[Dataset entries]
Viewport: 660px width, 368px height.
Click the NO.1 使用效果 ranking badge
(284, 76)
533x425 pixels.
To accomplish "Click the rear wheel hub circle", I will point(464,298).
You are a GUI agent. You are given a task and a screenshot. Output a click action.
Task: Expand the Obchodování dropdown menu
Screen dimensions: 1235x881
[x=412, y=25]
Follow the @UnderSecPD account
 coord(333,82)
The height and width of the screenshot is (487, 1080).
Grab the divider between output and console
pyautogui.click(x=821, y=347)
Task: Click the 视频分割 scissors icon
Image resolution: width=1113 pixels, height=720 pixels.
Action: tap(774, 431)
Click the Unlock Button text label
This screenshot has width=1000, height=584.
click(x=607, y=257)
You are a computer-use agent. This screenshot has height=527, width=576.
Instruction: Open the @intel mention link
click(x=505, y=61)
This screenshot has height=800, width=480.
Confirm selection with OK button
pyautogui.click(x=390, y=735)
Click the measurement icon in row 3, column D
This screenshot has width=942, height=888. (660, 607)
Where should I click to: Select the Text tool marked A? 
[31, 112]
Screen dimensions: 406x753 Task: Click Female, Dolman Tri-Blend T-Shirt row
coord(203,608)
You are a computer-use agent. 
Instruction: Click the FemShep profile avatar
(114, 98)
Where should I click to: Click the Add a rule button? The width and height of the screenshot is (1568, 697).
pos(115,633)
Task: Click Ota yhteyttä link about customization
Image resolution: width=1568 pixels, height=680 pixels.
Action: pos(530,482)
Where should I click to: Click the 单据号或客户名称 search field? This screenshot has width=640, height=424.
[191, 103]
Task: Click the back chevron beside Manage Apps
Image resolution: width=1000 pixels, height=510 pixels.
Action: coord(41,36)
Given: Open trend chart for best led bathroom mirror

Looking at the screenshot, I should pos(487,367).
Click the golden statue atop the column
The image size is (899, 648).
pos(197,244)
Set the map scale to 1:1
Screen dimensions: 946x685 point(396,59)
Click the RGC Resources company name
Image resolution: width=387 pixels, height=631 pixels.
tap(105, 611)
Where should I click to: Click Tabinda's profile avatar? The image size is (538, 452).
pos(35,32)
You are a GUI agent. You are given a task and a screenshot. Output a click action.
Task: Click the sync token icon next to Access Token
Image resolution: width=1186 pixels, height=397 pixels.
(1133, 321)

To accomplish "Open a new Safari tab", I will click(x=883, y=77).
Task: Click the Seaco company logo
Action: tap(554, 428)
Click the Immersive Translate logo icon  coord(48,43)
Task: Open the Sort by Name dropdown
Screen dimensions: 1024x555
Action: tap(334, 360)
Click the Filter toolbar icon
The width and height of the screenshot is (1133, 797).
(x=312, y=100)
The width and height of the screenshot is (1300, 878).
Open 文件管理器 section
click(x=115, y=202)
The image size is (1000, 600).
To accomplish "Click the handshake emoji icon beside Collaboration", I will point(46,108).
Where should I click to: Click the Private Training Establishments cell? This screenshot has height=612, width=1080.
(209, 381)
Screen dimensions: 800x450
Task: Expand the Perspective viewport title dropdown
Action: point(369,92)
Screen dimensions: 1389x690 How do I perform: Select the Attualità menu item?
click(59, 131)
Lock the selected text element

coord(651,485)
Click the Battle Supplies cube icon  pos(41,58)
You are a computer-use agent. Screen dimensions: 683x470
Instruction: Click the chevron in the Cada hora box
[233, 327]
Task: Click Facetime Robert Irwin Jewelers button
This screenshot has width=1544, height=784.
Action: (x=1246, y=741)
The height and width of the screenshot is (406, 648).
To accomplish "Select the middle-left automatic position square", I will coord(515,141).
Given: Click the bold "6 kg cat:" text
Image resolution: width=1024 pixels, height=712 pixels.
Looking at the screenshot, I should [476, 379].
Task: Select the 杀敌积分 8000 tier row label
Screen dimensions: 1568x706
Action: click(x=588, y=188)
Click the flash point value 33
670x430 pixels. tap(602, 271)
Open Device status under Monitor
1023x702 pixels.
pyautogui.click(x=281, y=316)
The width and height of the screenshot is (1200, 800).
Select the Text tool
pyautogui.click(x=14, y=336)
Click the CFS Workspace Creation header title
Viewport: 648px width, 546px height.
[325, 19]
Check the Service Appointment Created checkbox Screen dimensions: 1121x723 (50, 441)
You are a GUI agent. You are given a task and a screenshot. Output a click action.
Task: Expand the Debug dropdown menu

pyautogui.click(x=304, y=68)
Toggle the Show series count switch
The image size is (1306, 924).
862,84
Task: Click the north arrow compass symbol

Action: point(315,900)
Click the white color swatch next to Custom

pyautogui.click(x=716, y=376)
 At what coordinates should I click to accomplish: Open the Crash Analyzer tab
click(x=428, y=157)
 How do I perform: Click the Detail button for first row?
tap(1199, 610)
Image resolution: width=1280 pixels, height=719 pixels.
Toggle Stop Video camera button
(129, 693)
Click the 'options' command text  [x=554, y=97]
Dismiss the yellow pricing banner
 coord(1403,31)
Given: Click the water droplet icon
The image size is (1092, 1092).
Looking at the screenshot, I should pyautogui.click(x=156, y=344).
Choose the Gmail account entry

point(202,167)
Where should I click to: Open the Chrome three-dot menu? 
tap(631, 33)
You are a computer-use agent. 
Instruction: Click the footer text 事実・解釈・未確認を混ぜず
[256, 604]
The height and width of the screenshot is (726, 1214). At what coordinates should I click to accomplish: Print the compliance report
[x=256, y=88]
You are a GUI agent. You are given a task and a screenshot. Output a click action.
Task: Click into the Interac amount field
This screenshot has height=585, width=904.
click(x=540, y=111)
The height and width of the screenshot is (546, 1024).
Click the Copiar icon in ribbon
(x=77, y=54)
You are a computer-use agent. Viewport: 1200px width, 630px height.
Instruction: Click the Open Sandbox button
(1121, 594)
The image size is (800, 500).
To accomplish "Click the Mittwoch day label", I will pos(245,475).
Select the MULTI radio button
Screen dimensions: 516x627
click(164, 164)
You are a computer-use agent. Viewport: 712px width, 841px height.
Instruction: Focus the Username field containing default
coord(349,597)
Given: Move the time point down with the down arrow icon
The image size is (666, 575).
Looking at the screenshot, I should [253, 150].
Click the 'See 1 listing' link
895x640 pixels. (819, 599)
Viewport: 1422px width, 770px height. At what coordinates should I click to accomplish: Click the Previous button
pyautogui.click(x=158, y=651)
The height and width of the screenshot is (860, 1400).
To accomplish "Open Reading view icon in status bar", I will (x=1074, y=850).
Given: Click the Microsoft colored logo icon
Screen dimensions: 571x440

* _How to complete this task_
The full set of entries above should be given again exactly.

* _Reply_
Viewport: 660px width, 368px height.
Click the NO.1 使用效果 ranking badge
(284, 76)
533x425 pixels.
To accomplish "Click the rear wheel hub circle", I will point(464,298).
You are a GUI agent. You are given a task and a screenshot. Output a click action.
Task: Expand the Obchodování dropdown menu
Screen dimensions: 1235x881
[x=412, y=25]
Follow the @UnderSecPD account
 coord(333,82)
The height and width of the screenshot is (487, 1080).
Grab the divider between output and console
pyautogui.click(x=821, y=347)
Task: Click the 视频分割 scissors icon
Image resolution: width=1113 pixels, height=720 pixels.
Action: tap(774, 431)
Click the Unlock Button text label
This screenshot has width=1000, height=584.
click(x=607, y=257)
You are a computer-use agent. This screenshot has height=527, width=576.
Instruction: Open the @intel mention link
click(x=505, y=61)
This screenshot has height=800, width=480.
Confirm selection with OK button
pyautogui.click(x=390, y=735)
Click the measurement icon in row 3, column D
This screenshot has width=942, height=888. (660, 607)
Where should I click to: Select the Text tool marked A? 
[31, 112]
Screen dimensions: 406x753 Task: Click Female, Dolman Tri-Blend T-Shirt row
coord(203,608)
You are a computer-use agent. 
Instruction: Click the FemShep profile avatar
(114, 98)
Where should I click to: Click the Add a rule button? The width and height of the screenshot is (1568, 697).
pos(115,633)
Task: Click Ota yhteyttä link about customization
Image resolution: width=1568 pixels, height=680 pixels.
Action: pos(530,482)
Where should I click to: Click the 单据号或客户名称 search field? This screenshot has width=640, height=424.
[191, 103]
Task: Click the back chevron beside Manage Apps
Image resolution: width=1000 pixels, height=510 pixels.
Action: coord(41,36)
Given: Open trend chart for best led bathroom mirror

Looking at the screenshot, I should pos(487,367).
Click the golden statue atop the column
The image size is (899, 648).
pos(197,244)
Set the map scale to 1:1
Screen dimensions: 946x685 point(396,59)
Click the RGC Resources company name
Image resolution: width=387 pixels, height=631 pixels.
tap(105, 611)
Where should I click to: Click Tabinda's profile avatar? The image size is (538, 452).
pos(35,32)
You are a GUI agent. You are given a task and a screenshot. Output a click action.
Task: Click the sync token icon next to Access Token
Image resolution: width=1186 pixels, height=397 pixels.
(1133, 321)

To accomplish "Open a new Safari tab", I will click(x=883, y=77).
Task: Click the Seaco company logo
Action: tap(554, 428)
Click the Immersive Translate logo icon  coord(48,43)
Task: Open the Sort by Name dropdown
Screen dimensions: 1024x555
Action: tap(334, 360)
Click the Filter toolbar icon
The width and height of the screenshot is (1133, 797).
(x=312, y=100)
The width and height of the screenshot is (1300, 878).
Open 文件管理器 section
click(x=115, y=202)
The image size is (1000, 600).
To accomplish "Click the handshake emoji icon beside Collaboration", I will point(46,108).
Where should I click to: Click the Private Training Establishments cell? This screenshot has height=612, width=1080.
(209, 381)
Screen dimensions: 800x450
Task: Expand the Perspective viewport title dropdown
Action: point(369,92)
Screen dimensions: 1389x690 How do I perform: Select the Attualità menu item?
click(59, 131)
Lock the selected text element

coord(651,485)
Click the Battle Supplies cube icon  pos(41,58)
You are a computer-use agent. Screen dimensions: 683x470
Instruction: Click the chevron in the Cada hora box
[233, 327]
Task: Click Facetime Robert Irwin Jewelers button
This screenshot has width=1544, height=784.
Action: (x=1246, y=741)
The height and width of the screenshot is (406, 648).
To accomplish "Select the middle-left automatic position square", I will coord(515,141).
Given: Click the bold "6 kg cat:" text
Image resolution: width=1024 pixels, height=712 pixels.
Looking at the screenshot, I should [476, 379].
Task: Select the 杀敌积分 8000 tier row label
Screen dimensions: 1568x706
Action: click(x=588, y=188)
Click the flash point value 33
670x430 pixels. tap(602, 271)
Open Device status under Monitor
1023x702 pixels.
pyautogui.click(x=281, y=316)
The width and height of the screenshot is (1200, 800).
Select the Text tool
pyautogui.click(x=14, y=336)
Click the CFS Workspace Creation header title
Viewport: 648px width, 546px height.
[325, 19]
Check the Service Appointment Created checkbox Screen dimensions: 1121x723 (50, 441)
You are a GUI agent. You are given a task and a screenshot. Output a click action.
Task: Expand the Debug dropdown menu

pyautogui.click(x=304, y=68)
Toggle the Show series count switch
The image size is (1306, 924).
862,84
Task: Click the north arrow compass symbol

Action: point(315,900)
Click the white color swatch next to Custom

pyautogui.click(x=716, y=376)
 At what coordinates should I click to accomplish: Open the Crash Analyzer tab
click(x=428, y=157)
 How do I perform: Click the Detail button for first row?
tap(1199, 610)
Image resolution: width=1280 pixels, height=719 pixels.
Toggle Stop Video camera button
(129, 693)
Click the 'options' command text  [x=554, y=97]
Dismiss the yellow pricing banner
 coord(1403,31)
Given: Click the water droplet icon
The image size is (1092, 1092).
Looking at the screenshot, I should pyautogui.click(x=156, y=344).
Choose the Gmail account entry

point(202,167)
Where should I click to: Open the Chrome three-dot menu? 
tap(631, 33)
You are a computer-use agent. 
Instruction: Click the footer text 事実・解釈・未確認を混ぜず
[256, 604]
The height and width of the screenshot is (726, 1214). At what coordinates should I click to accomplish: Print the compliance report
[x=256, y=88]
You are a GUI agent. You are given a task and a screenshot. Output a click action.
Task: Click into the Interac amount field
This screenshot has height=585, width=904.
click(x=540, y=111)
The height and width of the screenshot is (546, 1024).
Click the Copiar icon in ribbon
(x=77, y=54)
You are a computer-use agent. Viewport: 1200px width, 630px height.
Instruction: Click the Open Sandbox button
(1121, 594)
The image size is (800, 500).
To accomplish "Click the Mittwoch day label", I will pos(245,475).
Select the MULTI radio button
Screen dimensions: 516x627
click(164, 164)
You are a computer-use agent. Viewport: 712px width, 841px height.
Instruction: Focus the Username field containing default
coord(349,597)
Given: Move the time point down with the down arrow icon
The image size is (666, 575).
Looking at the screenshot, I should [253, 150].
Click the 'See 1 listing' link
895x640 pixels. (819, 599)
Viewport: 1422px width, 770px height. At what coordinates should I click to accomplish: Click the Previous button
pyautogui.click(x=158, y=651)
The height and width of the screenshot is (860, 1400).
To accomplish "Open Reading view icon in status bar", I will (x=1074, y=850).
Given: Click the Microsoft colored logo icon
Screen dimensions: 571x440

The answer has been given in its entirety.